A majority of GPT-4 responses (70%) were well-explained and provided details that exceeded expectations, while most human pharmacist responses (25.7%) were concise and without further elaboration (Figure 2).

Details of GPT models and human pharmacists’ responses to drug-related inquiries.
GPT-4 and human pharmacists generated responses that were 95% safe and unlikely to harm patients (Figure 3). GPT-4 showed a substantial amount of proactive information and steps to mitigate potential risks associated with medications in its responses, represented by a proportion of 70%. Both GPT-3 and GPT-3.5 provided relatively safe responses, at approximately 80%. However, around 5.7% of GPT-3 responses contained information that might pose a moderate to high risk of harm to patients.

Risk of harm in GPT models and human pharmacists’ responses to drug-related inquiries.
Discussion
The present study investigates the performance of large language model (LLM)-based chatbots in comparison to human pharmacists with respect to accurately addressing real-world drug-related inquiries. Our findings indicate that the GPT-4-based chatbot performs at a level comparable to human pharmacists, with some variability in performance depending on the inquiry type. Moreover, the GPT-4-based chatbot demonstrates strong capabilities in fostering patient safety and offering proactive risk mitigation strategies.

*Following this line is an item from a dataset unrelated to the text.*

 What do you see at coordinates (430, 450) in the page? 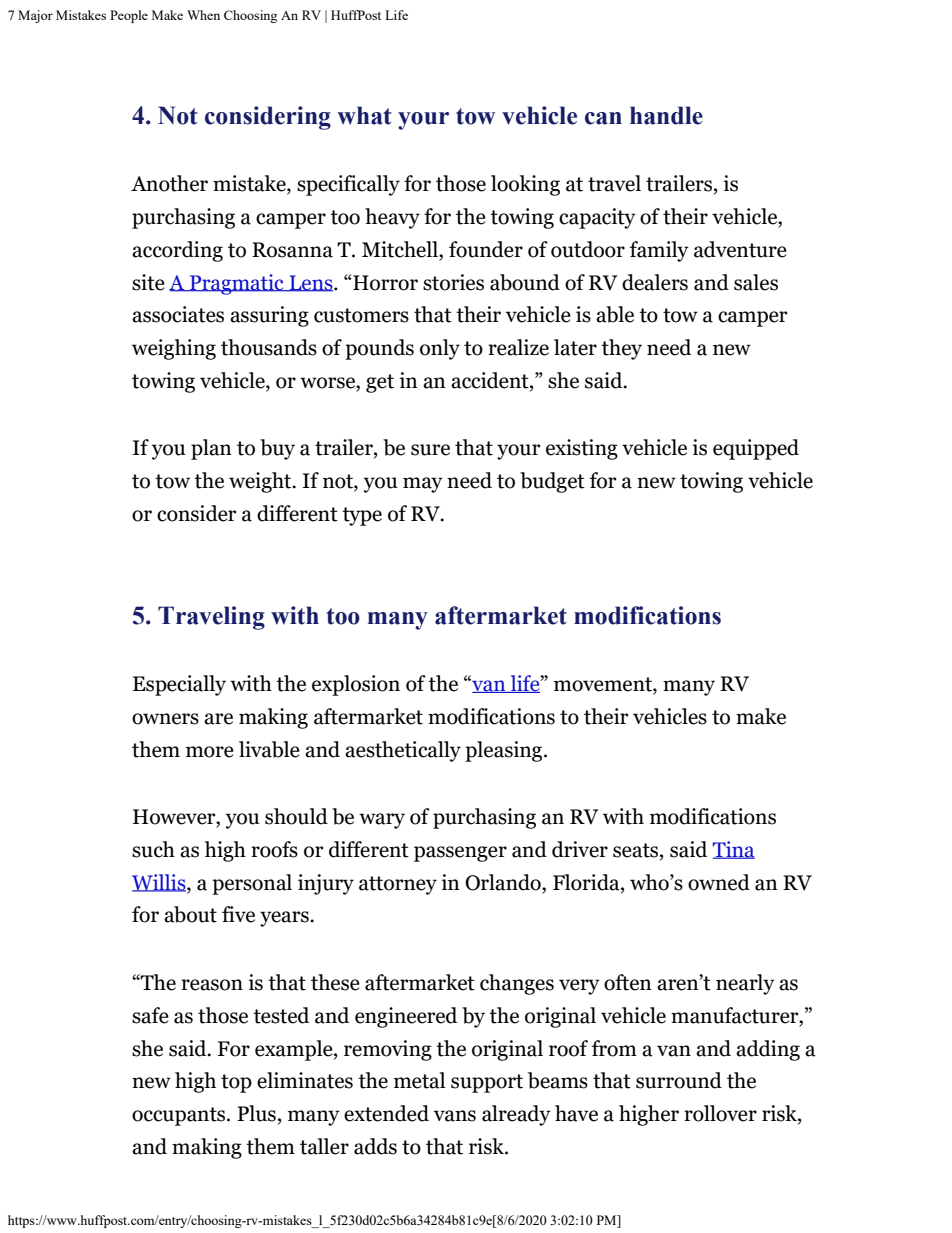
I see `sure` at bounding box center [430, 450].
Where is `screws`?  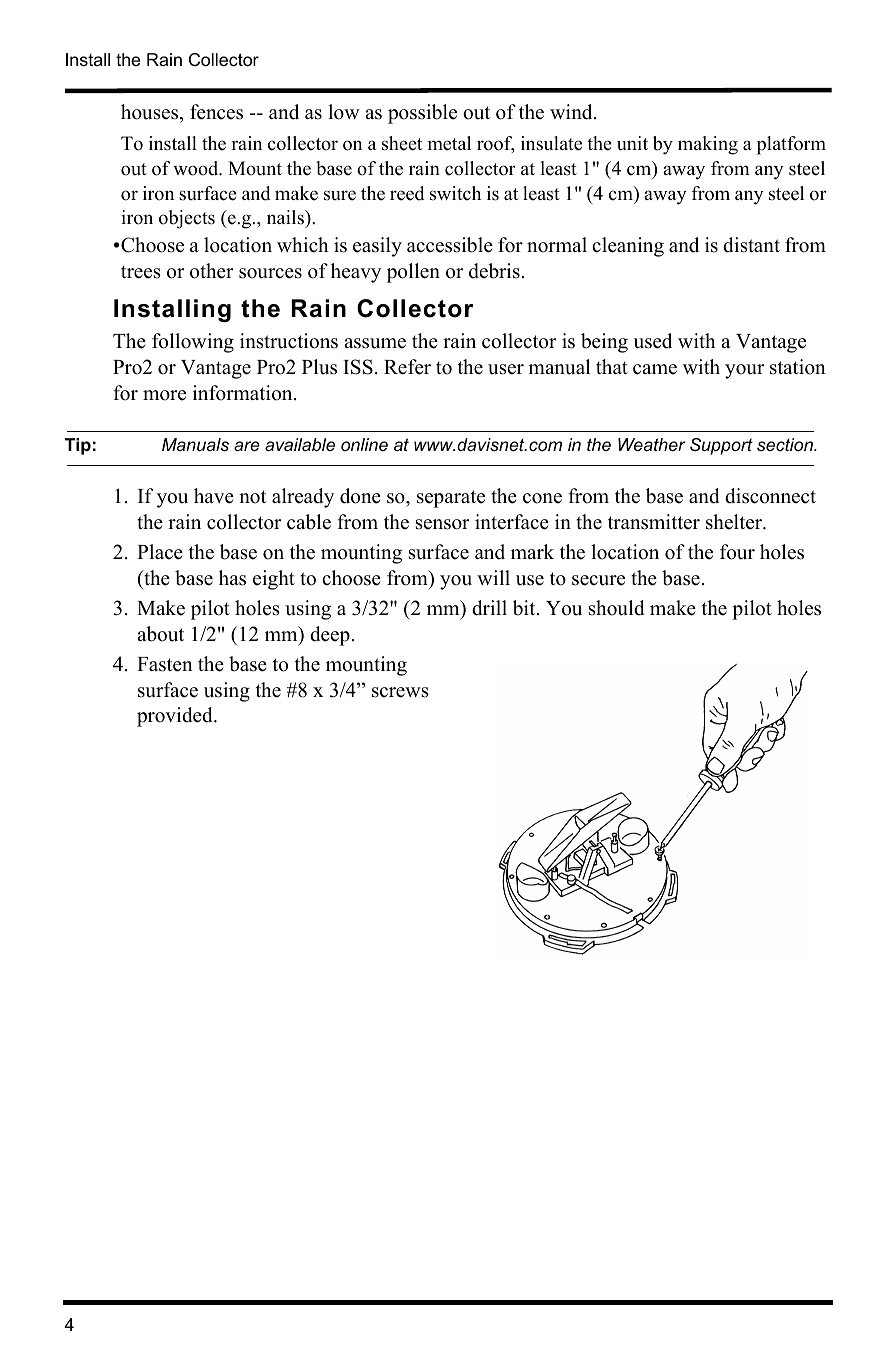
screws is located at coordinates (400, 692).
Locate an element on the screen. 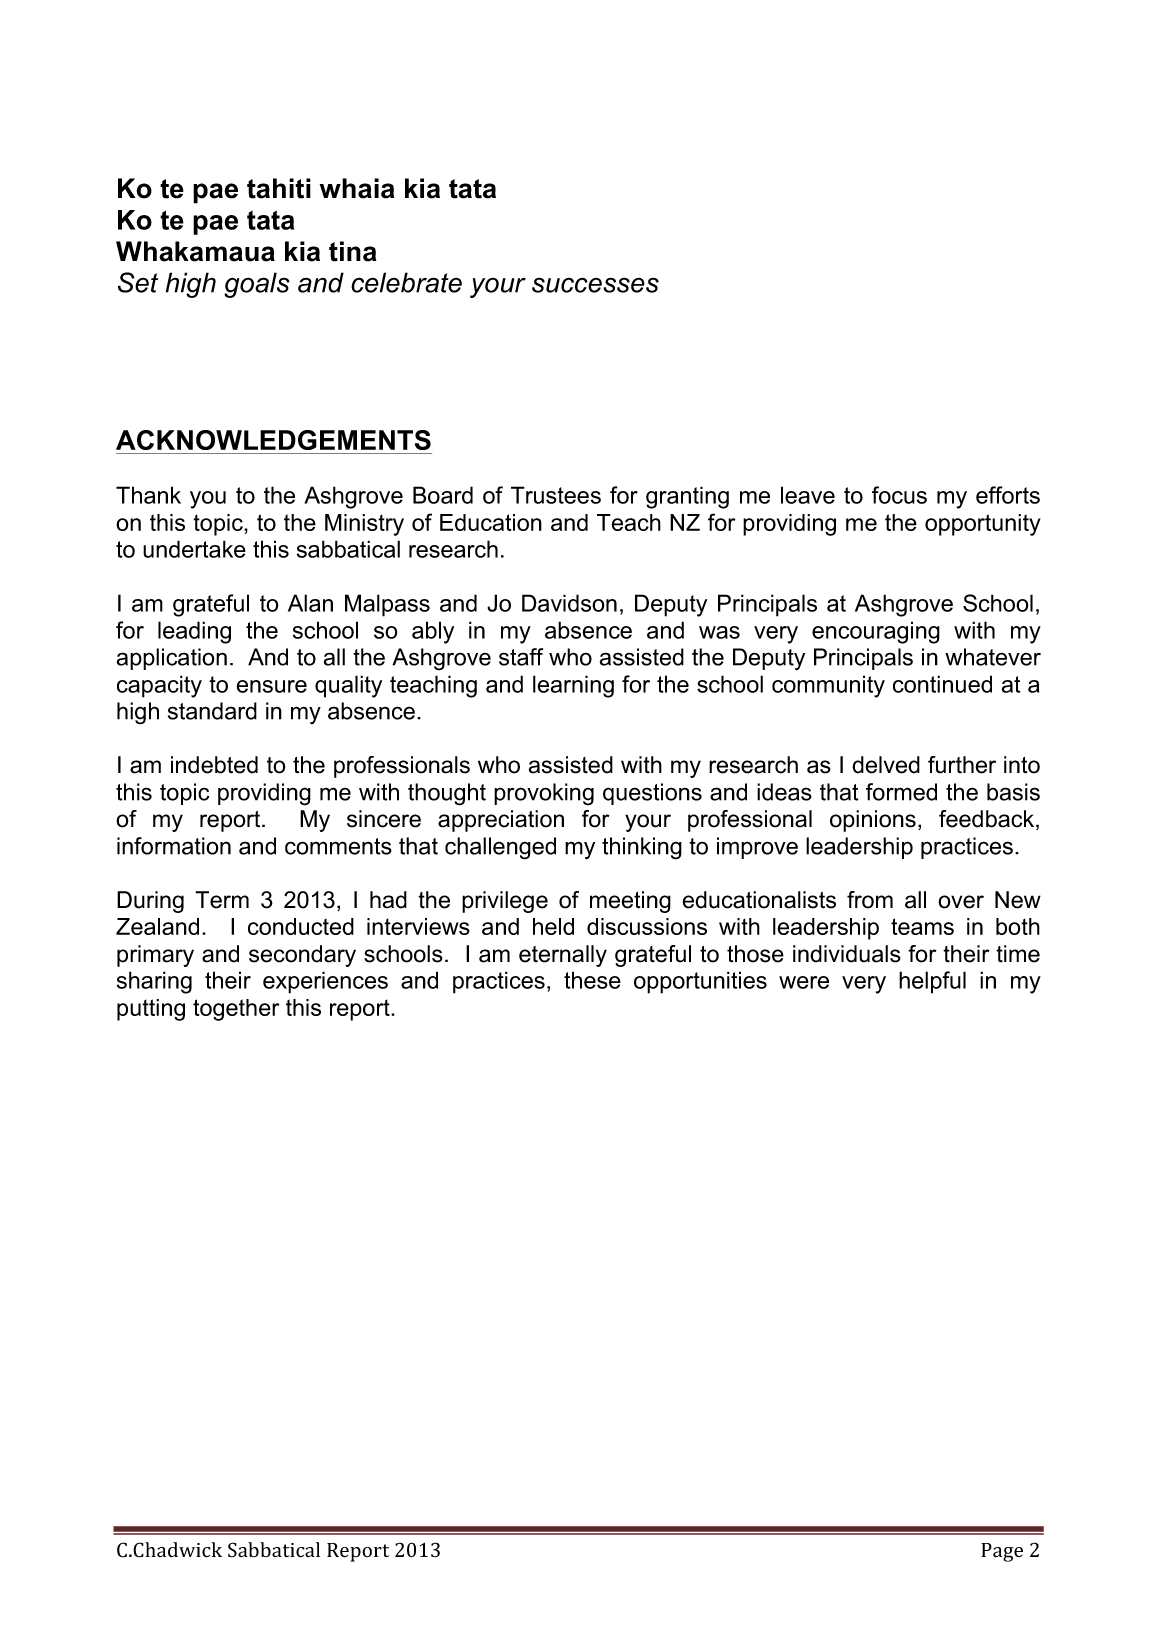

Existing literature has demonstrated the utility of LLMs in providing relevant information in response to medical queries, 12 passing medical licensing examinations, 7 and delivering adequate health education instructions. 13 Although direct comparison with medical professionals in real-world medical care tasks is currently scarce in the literature, LLMs-based chatbots were assessed by feeding them fiction and simulated patient cases showing appropriate responses to medication inquires including insulins, antibiotics and drug interactions.13–15 Our findings represent the first real-world comparison of LLMs-based chatbots and human professionals in healthcare showcasing the GPT-4 model's high level of accuracy in responding to drug-related inquiries and closely matching the performance of human drug information pharmacists. Our data also is consistent with research that has reported the evolving of GPT models and the GPT-4's capabilities across various domains. 11 Moreover, our study is the first to investigate the risk of harm associated with real-world medical responses generated by LLMs. The GPT-4 model has evolved from GPT-3 and GPT-3.5, due to size and diversity of training data, advancements in model architecture, to provide not only safe responses but also responses that encompass risk mitigation strategies, such as guidance on addressing adverse drug reactions, which is consistent with developers’ claims about GPT-4 in comparison with previous models. 16
LLMs, specifically GPT-4 model, offer a unique opportunity for the application of artificial intelligence in global health. At least 55 countries today face a serious healthcare workers shortage which has exacerbated amid COVID-19 pandemic. 17 These countries can improve their population health by using GPT-4 models to overcome the scarcity of healthcare workers and ease the burden on current workers. Additionally, patients in rural areas in developed countries have less access to medical care compared to patients in urban areas. 18 These patients can also employ GPT-4 to address their drug-related inquiries which can improve their overall quality of life. Another potential opportunity of using LLMs-based chatbots is during regional outbreaks, such as the Ebola virus in West Africa and the global pandemic such as COVID-19. During the COVID-19 pandemic, hospitals and medical professionals were overwhelmed, 19 patients had less access to healthcare services, 20 and misinformation proliferated. 21 GPT-4 has the potential to assist medical professionals in alleviating the burden of specific medical services, such as drug-related inquiries. Moreover, GPT-4-based chatbots, can provide cost savings for countries struggling to establish and maintain high-quality drug information centers. Overall, the future development and integration of advanced LLMs hold promise for improving global health.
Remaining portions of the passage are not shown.